Given task:
In the text on the men's team golf event at the 1904 Summer Olympics, how many teams had originally entered the competition?

Supplied text:
+++
- Venue: Glen Echo Golf Club
- Date: September 17
- Competitors: 30 from 1 nation

Medalists
- 1st place, gold medalist(s):  / Western Golf Association United States
- 2nd place, silver medalist(s):  / Trans-Mississippi Golf Association United States
- 3rd place, bronze medalist(s):  / United States Golf Association United States

= Golf at the 1904 Summer Olympics – Men's team =

The men's team event was held as part of the golf programme at the 1904 Summer Olympics. It was the last time a golf event was held at the Olympics until 2016. Three teams of 10 golfers competed. The competition was held on September 17, 1904.

==Rosters==
While six teams had originally entered, only two turned up on the morning of the event: those representing the Western Golf Association and the Trans-Mississippi Golf Association.

At the last minute, a group of players who were entering the individual event were able to form a team: as they were all members of the United States Golf Association, they competed under the banner of that organization.

Note: Kenneth Edwards and John Maxwell did not compete in the subsequent individual event.
+++
Data lines:
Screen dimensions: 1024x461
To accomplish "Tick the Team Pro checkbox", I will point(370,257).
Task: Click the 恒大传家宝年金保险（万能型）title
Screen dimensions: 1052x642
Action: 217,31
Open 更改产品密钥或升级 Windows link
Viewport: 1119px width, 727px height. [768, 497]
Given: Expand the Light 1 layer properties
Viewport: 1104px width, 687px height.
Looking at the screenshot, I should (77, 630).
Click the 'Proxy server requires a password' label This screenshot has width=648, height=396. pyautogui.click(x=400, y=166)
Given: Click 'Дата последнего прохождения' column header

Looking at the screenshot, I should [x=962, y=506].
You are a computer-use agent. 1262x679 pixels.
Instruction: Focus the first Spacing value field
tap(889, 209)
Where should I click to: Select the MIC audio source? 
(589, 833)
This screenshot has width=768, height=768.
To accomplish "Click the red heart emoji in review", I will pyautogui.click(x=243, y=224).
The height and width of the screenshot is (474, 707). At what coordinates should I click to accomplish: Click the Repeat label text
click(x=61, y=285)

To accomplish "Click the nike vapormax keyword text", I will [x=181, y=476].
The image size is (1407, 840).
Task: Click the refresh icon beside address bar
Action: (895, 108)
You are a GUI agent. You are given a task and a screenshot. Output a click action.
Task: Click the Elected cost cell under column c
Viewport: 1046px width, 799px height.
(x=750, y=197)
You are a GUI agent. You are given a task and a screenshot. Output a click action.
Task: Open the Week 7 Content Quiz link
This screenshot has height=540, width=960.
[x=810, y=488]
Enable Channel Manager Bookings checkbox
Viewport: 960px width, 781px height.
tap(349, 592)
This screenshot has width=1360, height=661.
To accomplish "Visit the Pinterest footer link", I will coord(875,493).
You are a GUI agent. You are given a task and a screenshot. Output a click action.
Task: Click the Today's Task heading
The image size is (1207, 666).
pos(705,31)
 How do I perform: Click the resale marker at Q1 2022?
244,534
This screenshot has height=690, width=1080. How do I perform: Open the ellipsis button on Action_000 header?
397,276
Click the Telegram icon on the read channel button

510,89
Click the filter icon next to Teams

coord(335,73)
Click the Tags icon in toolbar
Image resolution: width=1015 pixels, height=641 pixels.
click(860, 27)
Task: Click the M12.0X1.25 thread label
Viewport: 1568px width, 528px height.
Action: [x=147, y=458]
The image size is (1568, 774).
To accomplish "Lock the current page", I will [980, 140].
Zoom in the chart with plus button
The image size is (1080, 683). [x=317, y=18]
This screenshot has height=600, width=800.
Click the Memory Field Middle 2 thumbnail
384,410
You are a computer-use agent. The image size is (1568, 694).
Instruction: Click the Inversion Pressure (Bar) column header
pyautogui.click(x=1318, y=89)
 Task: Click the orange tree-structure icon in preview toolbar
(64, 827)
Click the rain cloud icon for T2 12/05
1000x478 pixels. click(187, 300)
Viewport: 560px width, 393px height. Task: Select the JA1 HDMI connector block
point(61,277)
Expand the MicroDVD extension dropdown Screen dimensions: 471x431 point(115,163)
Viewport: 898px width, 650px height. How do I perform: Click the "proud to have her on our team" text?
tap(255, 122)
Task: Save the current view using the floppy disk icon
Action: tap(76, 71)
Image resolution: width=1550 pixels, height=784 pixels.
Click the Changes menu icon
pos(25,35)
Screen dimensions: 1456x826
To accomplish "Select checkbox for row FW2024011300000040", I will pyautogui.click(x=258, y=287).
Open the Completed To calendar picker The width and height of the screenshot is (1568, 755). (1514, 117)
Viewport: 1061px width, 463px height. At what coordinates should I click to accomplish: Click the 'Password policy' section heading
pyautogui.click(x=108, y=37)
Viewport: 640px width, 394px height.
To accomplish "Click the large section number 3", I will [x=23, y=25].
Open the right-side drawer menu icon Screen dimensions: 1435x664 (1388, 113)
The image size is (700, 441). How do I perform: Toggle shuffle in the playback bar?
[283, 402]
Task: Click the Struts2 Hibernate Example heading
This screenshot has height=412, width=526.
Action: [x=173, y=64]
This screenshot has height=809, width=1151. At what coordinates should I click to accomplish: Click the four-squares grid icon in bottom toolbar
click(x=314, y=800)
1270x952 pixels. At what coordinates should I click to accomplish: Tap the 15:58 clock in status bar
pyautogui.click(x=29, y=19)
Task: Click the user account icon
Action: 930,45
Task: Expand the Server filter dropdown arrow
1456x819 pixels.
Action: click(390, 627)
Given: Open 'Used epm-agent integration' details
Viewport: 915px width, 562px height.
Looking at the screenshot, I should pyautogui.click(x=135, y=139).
+++
Task response:
Six teams had originally entered.